» PAGE EXTRACT
####################

Standing on the edge of one of the tallest buildings in New York. Staring at the blue city lights. Beautiful but hopeless. Empty. Meaningless. How could a world full of people, not notice my pain. How did I get here? You don’t just suddenly “want to end it all” because of once incident… it comes from living a life full of pain that just does not seem to stop… I can’t handle it anymore. The emptiness. The loneliness. The pain swallowing you up, suffocating the very air you breathe. No one is even around to notice that I’m standing here. I have passed a thousand faces and not one stopped to ask why there are tears streaming down my face. If I jump… when I jump, will anyone even notice my body lying there… cold, dead on the concrete floor… As cold and as hard as the life that I have lived. They would probably just walk around me and not even notice the tears still streaming down my lifeless eyes.
I suddenly wake up, overwhelmed and paralysed. It was as if shifting from one reality into another. It was just a dream. But yet it’s not; it’s my life… my fears, my pain, my past. I lie in my bed, motionless, staring at the wall. The reality of “re-living the pain” all over again consumed me.
Memories raced through my mind. Memories of my life… bouncing back and forth in blurs and blank patches… loud booming voices in my head, screaming to end it all. Am I going crazy? No. This is pain and all I want is out of it. But I don’t want to die. I want someone to listen, someone to care… someone to even to just stop and notice the look in my eyes. But that’s asking the impossible. No one seems to care. Everyone is so consumed within themselves and their own lives. And those that notice prefer to walk on by because “they would rather stay out of it”… avoid it. If they pretend it doesn’t exist, then maybe it won’t exist. But just because you ignore it, doesn’t mean it’s not there. It just means you made it worse. You were just one more person that added to the pain of isolation and desperation for a way out. You became one more reason to make me want to end it all.
My thoughts race faster thinking about the details of my dream. The harsh reality of the pain I felt all over again. I’ve come so far, yet it felt like I was still there. I have remained silent for so many years. I am voiceless. Now I wonder how many more people out there feel exactly the way I do? How many did I pass through the streets and not even notice the pain in their eyes? Am I as guilty as the rest of them? Consumed in my life, my pain, that I don’t even notice that others feel the same. I’ve always felt so alone… yet, I’m not. Deep inside I know there are others out there have lived a life like mine… and many that have lived lives that are far worse. Most end up in suicide. I know; I tried. I failed. I feel like I am stuck in this horrific nightmare that keeps repeating itself over and over again. Trapped in silence. Trapped in pain. Trapped in emptiness. Trapped with so much to say but no one to listen. Trapped, screaming for a way out… yet, I have no voice to be heard. But all I can do is cry… but I cry inside so no one will notice… because no one will care.

####################

» GIVEN ENTRIES
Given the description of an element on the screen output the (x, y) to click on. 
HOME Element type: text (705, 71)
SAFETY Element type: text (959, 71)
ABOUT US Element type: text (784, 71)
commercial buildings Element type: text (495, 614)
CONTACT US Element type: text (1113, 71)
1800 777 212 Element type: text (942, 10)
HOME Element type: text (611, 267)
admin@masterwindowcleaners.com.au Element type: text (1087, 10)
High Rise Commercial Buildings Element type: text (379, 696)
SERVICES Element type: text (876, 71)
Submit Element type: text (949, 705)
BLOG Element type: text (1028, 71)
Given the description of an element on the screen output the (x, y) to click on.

####################

» TASK LIST
1: In the first-person account, in which city is the building where the dream takes place?
2: Reproduce the passage from the first-person account starting at "I suddenly wake" and ending at "again consumed me.".

» OUTPUTS IN ORDER
1: New York

2:
I suddenly wake up, overwhelmed and paralysed. It was as if shifting from one reality into another. It was just a dream. But yet it’s not; it’s my life… my fears, my pain, my past. I lie in my bed, motionless, staring at the wall. The reality of “re-living the pain” all over again consumed me.